Broadway icon Chita Rivera, best known for her role as Anita in the original 1957 Broadway cast of “West Side Story,” has died at age 91. Rivera died Tuesday in New York after a brief illness, her daughter said in a statement provided to CBS News.
Rivera, a trailblazer for other Latinas aspiring to the Broadway stage, was honored with 10 Tony nominations and won twice. In 2018, she received a special Tony Award for Lifetime Achievement in Theatre.
Rivera “was everything Broadway was meant to be,” says Laurence Maslon, co-producer of the 2004 PBS series Broadway: The American Musical. “She was spontaneous and compelling and talented as hell for decades and decades on Broadway. Once you saw her, you never forgot her.”

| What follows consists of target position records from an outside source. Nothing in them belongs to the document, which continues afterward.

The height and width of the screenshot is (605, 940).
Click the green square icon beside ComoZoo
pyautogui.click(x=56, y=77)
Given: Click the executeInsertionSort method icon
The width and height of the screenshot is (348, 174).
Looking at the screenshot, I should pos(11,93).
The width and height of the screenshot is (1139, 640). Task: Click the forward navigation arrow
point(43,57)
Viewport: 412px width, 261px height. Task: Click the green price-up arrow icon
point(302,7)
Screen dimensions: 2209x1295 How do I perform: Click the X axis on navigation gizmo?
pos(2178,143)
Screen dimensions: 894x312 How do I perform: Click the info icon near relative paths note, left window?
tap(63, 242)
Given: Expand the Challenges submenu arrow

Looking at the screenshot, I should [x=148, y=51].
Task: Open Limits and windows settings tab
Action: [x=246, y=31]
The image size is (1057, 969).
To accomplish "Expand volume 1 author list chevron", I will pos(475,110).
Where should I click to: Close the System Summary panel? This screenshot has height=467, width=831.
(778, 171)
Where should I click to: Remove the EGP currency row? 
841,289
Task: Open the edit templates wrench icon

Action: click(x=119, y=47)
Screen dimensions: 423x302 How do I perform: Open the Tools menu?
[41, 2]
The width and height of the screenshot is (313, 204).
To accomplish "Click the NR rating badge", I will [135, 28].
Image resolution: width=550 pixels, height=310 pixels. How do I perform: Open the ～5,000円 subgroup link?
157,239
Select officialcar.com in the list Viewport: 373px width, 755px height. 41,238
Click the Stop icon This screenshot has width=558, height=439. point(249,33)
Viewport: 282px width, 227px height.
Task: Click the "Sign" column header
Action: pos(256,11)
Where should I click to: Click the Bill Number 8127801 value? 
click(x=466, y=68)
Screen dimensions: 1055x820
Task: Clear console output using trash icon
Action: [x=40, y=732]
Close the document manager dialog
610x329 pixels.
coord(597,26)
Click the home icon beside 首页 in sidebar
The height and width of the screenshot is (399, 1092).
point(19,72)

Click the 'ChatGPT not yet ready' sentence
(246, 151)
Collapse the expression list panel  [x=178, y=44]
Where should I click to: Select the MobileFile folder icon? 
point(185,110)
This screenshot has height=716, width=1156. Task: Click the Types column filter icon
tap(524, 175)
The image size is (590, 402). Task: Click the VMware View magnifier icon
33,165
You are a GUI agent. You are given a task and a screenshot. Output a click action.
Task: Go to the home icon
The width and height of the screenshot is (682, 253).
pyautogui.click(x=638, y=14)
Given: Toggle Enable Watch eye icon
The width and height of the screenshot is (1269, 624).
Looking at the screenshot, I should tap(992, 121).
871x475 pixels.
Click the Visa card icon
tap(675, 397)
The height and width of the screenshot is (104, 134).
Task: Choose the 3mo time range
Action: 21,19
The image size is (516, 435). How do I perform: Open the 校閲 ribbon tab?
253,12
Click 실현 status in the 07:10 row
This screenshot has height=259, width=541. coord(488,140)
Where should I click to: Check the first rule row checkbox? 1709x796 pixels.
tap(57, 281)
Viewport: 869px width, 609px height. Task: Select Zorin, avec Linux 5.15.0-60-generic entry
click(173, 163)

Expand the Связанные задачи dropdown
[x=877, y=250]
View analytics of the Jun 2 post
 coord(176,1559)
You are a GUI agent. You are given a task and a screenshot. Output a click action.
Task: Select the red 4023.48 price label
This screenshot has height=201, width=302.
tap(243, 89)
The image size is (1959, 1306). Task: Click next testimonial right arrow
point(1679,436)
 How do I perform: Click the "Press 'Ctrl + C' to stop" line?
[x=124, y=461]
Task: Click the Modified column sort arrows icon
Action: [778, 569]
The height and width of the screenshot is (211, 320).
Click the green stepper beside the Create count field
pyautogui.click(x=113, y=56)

Born in Washington, D.C., on Jan. 23, 1933, Dolores Conchita Figueroa del Rivero Montestuco Florentina Carnemacaral del Fuente was one of five siblings. Her father died when she was 7 years old and her mother was left to raise the children on her own.
Rivera trained as a dancer from a young age and won a scholarship to the prestigious School of American Ballet at 16. She also began dancing at Manhattan’s Palladium nightclub, where she later told CBS “Sunday Morning,” “I discovered the rhythm. I discovered the beat. I discovered my heartbeat. I was becoming attuned to my sex appeal. And the rhythm was hot.”
In her 2023 book, “Chita: A Memoir,” Rivera described herself as two people: Chita and Dolores. She said Dolores has a darker side, but “I believe that Dolores is responsible for me having a career. She’s the guts. She’s the courage.”
Rivera harnessed that drive to catapult herself onto the Broadway stage at her time when few Latinas won roles, rising to stardom with her performance in “West Side Story” and going on to star in other hit shows including “Bye Bye Birdie,” “Guys and Dolls,” “Chicago” and “Kiss of the Spider Woman.”
Rivera was the first Latina to be awarded Kennedy Center Honors in 2002, which is given to artists for their lifetime contributions in the field of the performing arts. She was awarded the Presidential Medal of Freedom in 2009 by then-President Barack Obama for her work as an “agent of change.”